**WHAT TO PRODUCE**
Show each line of the records in which the word "list" occurs.

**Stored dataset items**
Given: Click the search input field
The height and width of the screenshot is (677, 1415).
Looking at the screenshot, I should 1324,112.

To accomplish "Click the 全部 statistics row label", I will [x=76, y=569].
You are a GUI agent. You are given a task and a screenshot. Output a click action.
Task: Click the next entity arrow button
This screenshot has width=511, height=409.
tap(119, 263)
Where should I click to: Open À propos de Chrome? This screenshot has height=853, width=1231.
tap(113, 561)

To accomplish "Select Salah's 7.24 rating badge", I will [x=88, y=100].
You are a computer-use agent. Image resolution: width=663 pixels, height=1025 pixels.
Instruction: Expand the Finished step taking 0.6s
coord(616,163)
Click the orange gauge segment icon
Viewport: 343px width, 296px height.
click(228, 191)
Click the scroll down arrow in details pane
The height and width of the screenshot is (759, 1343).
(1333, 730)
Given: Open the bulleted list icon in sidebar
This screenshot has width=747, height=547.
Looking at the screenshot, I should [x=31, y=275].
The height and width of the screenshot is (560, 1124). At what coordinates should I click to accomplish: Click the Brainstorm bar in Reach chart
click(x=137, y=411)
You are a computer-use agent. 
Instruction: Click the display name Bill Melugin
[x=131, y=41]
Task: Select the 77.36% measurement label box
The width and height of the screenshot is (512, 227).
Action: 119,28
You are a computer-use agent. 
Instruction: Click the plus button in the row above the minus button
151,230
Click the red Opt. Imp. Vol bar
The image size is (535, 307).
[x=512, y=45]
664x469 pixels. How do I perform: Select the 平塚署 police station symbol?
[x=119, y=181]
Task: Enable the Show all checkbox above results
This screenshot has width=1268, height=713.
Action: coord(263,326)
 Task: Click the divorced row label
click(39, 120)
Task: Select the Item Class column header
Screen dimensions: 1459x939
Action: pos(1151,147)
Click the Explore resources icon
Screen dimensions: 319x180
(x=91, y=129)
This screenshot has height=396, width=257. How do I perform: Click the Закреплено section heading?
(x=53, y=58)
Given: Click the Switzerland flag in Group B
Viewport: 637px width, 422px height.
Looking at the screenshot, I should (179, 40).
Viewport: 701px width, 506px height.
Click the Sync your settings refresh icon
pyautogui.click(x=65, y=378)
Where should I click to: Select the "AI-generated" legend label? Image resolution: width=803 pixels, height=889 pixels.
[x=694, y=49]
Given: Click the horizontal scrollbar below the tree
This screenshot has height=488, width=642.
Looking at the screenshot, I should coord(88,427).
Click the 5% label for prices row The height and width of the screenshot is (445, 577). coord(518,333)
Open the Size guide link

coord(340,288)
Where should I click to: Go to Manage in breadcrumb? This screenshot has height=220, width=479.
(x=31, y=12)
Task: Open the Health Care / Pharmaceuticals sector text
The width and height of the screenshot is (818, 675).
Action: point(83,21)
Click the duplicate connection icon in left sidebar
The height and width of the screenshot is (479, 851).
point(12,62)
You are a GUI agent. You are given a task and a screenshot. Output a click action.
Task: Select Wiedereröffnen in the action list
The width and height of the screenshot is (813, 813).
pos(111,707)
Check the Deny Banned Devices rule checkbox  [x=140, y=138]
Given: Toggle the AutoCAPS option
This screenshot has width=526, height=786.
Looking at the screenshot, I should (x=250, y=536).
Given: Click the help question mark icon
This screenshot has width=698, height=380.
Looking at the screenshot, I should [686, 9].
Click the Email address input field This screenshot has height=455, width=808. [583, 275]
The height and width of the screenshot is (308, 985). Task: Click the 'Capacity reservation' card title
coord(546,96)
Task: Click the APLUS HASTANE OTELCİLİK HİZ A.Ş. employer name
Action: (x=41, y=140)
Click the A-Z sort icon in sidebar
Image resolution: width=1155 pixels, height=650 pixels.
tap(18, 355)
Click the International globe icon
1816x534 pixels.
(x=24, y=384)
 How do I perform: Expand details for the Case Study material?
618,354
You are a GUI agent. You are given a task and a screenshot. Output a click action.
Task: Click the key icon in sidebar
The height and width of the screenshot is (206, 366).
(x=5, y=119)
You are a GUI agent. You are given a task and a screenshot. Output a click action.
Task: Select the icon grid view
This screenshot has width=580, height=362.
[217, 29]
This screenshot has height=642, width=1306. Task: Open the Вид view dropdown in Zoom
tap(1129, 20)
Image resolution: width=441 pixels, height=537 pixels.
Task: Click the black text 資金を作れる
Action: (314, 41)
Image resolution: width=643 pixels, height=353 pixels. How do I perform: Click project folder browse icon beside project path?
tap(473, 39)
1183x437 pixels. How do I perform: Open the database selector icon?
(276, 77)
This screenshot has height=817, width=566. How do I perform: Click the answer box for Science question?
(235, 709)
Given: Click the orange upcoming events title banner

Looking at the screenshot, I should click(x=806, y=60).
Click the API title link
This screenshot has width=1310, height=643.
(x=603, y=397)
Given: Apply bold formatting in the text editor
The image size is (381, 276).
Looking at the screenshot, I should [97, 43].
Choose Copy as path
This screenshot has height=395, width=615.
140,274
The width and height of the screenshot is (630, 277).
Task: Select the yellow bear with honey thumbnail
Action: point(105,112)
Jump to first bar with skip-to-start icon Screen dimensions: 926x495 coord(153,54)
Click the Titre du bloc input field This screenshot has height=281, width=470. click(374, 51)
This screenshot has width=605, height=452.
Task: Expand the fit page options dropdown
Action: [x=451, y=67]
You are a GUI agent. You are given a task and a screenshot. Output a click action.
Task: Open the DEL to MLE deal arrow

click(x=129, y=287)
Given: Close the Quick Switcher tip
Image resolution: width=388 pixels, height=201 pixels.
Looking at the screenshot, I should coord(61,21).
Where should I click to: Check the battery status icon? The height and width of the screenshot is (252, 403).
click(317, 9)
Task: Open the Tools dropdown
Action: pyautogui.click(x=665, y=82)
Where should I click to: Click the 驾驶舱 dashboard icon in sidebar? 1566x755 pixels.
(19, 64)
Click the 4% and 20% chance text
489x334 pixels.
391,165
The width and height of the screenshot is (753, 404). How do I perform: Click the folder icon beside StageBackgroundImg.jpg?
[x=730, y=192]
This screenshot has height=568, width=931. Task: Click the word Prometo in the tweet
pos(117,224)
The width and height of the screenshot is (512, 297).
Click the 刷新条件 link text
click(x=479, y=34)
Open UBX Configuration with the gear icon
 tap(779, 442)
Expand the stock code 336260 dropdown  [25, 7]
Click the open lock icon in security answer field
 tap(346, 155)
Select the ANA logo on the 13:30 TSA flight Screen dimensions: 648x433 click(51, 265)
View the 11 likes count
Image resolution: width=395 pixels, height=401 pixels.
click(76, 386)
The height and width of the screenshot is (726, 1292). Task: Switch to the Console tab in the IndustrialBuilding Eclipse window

**SOLUTION TO THIS EXERCISE**
Given: Open the bulleted list icon in sidebar
Task: Select Wiedereröffnen in the action list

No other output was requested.